(DESCRIPTION OF THE TASK): Take the entries below and print only the lines from the one with "Contact (41, 463)" through the one with "News (155, 447)", exactly as they stand, both ends included.
* * * *
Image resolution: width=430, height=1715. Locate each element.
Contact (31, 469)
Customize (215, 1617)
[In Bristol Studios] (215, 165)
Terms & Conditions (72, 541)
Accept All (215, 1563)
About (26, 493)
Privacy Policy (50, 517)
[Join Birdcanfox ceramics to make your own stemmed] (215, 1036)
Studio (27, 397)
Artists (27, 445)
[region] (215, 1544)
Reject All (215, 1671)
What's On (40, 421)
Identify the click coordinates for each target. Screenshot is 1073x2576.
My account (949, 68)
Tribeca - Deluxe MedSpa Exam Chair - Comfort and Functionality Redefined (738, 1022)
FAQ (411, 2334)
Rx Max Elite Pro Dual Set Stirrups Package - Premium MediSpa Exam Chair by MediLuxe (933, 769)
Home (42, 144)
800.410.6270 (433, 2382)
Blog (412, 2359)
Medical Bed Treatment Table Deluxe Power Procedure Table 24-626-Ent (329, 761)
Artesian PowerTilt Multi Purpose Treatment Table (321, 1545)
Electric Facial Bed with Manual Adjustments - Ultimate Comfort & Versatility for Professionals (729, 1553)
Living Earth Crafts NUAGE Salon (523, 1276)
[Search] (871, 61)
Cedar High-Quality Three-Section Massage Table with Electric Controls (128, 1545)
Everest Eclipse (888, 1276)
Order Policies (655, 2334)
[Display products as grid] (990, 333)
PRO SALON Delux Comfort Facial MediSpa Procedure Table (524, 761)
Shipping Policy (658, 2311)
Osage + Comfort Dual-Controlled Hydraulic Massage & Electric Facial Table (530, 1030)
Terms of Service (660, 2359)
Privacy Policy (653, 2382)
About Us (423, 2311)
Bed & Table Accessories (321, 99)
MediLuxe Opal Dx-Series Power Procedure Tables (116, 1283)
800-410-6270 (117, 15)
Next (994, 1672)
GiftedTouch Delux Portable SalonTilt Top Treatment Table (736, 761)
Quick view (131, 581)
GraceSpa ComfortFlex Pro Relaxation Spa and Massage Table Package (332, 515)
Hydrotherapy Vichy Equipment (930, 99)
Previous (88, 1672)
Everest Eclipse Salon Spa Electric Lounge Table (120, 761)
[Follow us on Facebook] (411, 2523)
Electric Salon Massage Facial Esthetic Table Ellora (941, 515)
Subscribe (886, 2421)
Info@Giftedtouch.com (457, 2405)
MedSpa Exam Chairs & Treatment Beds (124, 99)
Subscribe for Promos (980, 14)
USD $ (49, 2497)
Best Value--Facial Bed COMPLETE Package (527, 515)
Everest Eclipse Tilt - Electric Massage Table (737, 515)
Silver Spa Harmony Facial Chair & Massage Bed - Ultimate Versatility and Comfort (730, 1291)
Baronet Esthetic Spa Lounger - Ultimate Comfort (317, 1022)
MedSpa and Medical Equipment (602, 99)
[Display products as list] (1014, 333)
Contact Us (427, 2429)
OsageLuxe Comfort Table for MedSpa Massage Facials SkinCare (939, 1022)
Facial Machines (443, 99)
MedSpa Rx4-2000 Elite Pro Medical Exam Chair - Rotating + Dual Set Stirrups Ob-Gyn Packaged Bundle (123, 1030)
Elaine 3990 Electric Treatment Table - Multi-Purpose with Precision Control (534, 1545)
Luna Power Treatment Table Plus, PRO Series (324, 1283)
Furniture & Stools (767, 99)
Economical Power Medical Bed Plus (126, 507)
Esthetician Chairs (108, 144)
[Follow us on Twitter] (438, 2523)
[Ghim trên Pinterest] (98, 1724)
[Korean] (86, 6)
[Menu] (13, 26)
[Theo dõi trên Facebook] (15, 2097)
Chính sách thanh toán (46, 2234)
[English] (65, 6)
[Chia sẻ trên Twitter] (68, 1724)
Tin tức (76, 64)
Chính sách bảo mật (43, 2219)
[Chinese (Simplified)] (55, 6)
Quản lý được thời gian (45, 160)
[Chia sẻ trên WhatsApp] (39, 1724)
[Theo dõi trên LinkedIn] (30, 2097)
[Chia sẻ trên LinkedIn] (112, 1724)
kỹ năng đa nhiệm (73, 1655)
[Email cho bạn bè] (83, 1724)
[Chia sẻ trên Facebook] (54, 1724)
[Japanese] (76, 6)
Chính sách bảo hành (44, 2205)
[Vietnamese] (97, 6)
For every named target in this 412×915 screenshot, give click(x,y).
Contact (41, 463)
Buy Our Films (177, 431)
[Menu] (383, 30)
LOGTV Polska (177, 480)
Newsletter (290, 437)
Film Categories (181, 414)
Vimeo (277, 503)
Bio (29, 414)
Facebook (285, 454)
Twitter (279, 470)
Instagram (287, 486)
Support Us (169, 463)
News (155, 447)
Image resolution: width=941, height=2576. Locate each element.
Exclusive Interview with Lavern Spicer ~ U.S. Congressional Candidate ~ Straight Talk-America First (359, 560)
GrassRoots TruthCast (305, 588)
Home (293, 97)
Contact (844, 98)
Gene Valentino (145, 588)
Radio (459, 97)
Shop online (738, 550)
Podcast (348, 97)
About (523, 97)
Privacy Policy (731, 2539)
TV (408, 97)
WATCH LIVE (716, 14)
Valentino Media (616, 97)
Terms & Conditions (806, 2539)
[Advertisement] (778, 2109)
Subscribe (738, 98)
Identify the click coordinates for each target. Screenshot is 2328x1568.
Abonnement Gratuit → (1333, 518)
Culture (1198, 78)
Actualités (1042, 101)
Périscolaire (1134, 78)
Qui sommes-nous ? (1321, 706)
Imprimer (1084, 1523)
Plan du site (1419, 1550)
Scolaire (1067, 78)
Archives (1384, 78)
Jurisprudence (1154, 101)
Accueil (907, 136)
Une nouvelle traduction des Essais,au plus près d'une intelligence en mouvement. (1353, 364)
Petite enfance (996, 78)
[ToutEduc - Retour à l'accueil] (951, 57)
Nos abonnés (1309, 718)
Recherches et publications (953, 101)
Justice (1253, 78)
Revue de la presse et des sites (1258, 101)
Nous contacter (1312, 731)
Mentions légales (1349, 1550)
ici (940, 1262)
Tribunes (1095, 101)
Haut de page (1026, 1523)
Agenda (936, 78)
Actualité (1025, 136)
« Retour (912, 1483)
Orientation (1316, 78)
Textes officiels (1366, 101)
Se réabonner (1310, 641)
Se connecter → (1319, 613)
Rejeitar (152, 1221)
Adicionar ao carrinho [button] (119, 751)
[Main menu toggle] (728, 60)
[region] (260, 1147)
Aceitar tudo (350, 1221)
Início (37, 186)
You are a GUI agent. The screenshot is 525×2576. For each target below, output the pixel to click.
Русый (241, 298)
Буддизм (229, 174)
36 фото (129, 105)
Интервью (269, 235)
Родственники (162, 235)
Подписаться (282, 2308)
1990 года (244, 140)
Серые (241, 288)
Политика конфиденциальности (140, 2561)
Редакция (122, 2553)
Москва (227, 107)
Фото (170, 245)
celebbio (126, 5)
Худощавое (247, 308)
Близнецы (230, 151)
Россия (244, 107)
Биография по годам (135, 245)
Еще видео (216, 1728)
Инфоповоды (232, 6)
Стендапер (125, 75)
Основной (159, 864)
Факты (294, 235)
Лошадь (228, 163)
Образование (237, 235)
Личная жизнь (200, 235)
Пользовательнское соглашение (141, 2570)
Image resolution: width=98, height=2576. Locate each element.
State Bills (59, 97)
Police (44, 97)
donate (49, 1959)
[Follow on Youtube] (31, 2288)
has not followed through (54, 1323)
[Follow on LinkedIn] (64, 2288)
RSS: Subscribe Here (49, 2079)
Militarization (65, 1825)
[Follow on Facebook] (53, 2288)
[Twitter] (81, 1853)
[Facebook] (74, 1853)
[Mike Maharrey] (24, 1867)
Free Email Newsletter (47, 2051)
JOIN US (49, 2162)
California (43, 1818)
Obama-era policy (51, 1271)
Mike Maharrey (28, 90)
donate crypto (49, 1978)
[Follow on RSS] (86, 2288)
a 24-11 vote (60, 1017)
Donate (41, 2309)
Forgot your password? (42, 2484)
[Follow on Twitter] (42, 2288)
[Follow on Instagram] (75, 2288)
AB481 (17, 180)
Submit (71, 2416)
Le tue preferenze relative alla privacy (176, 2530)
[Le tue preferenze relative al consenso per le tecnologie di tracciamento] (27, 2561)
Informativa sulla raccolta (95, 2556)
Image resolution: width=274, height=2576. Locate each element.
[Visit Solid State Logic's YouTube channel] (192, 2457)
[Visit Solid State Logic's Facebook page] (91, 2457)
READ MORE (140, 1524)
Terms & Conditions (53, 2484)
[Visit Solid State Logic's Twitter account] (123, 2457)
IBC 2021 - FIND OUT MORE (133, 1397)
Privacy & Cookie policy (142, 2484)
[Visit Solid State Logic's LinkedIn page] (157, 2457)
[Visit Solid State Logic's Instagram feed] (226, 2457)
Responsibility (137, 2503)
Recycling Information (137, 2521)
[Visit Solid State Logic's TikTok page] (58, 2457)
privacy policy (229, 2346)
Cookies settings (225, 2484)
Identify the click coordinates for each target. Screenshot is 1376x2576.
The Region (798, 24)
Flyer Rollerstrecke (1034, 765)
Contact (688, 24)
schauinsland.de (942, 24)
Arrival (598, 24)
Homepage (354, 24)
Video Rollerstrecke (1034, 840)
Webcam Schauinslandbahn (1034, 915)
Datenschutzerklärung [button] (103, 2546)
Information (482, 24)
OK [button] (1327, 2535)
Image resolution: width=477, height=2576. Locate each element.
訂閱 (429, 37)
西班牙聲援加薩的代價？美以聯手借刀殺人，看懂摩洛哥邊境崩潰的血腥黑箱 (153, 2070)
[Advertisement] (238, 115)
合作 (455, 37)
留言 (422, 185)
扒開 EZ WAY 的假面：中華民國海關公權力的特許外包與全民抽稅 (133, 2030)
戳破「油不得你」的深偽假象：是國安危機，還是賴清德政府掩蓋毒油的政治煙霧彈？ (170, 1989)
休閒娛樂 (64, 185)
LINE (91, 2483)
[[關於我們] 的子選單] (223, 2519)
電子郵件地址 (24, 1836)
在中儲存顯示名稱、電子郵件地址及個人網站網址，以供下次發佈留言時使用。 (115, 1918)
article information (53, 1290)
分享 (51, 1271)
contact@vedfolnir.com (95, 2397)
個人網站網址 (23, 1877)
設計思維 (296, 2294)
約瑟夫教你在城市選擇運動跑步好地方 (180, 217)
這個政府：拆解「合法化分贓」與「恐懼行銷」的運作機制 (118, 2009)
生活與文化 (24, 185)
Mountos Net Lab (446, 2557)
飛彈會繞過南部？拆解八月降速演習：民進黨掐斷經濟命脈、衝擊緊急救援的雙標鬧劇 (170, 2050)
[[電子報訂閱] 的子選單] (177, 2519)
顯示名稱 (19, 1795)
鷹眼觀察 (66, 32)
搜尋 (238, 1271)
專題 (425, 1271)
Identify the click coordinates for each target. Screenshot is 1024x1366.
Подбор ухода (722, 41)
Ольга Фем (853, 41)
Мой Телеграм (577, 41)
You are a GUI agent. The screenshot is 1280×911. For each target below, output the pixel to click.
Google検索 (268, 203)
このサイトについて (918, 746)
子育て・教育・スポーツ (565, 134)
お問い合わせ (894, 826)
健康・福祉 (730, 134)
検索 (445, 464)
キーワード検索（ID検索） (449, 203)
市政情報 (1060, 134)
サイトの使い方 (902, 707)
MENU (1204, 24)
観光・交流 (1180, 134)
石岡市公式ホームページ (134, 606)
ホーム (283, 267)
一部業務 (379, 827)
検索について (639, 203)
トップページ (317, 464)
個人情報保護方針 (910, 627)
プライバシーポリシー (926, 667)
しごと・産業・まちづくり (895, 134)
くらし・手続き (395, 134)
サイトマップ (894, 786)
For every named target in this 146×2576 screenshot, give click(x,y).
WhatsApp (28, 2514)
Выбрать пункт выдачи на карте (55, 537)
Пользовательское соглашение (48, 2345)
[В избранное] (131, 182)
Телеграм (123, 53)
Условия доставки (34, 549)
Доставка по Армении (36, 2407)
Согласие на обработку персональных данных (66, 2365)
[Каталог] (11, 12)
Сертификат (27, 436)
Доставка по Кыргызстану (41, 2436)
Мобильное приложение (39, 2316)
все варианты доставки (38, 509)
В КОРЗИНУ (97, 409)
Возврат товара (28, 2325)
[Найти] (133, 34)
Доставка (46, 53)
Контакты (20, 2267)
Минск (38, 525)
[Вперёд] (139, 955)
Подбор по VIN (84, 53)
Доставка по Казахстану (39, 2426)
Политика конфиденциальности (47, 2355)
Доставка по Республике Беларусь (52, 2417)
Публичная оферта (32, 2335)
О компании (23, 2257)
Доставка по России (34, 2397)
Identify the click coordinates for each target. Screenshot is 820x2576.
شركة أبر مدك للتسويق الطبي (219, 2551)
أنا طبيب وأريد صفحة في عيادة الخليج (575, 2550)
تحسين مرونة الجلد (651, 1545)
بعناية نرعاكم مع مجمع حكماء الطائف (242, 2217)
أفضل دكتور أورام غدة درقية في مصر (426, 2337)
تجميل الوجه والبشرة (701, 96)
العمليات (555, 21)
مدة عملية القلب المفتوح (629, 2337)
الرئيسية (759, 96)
* * * *
(TASK RESPONSE):
Contact (41, 463)
Buy Our Films (177, 431)
[Menu] (383, 30)
LOGTV Polska (177, 480)
Newsletter (290, 437)
Film Categories (181, 414)
Vimeo (277, 503)
Bio (29, 414)
Facebook (285, 454)
Twitter (279, 470)
Instagram (287, 486)
Support Us (169, 463)
News (155, 447)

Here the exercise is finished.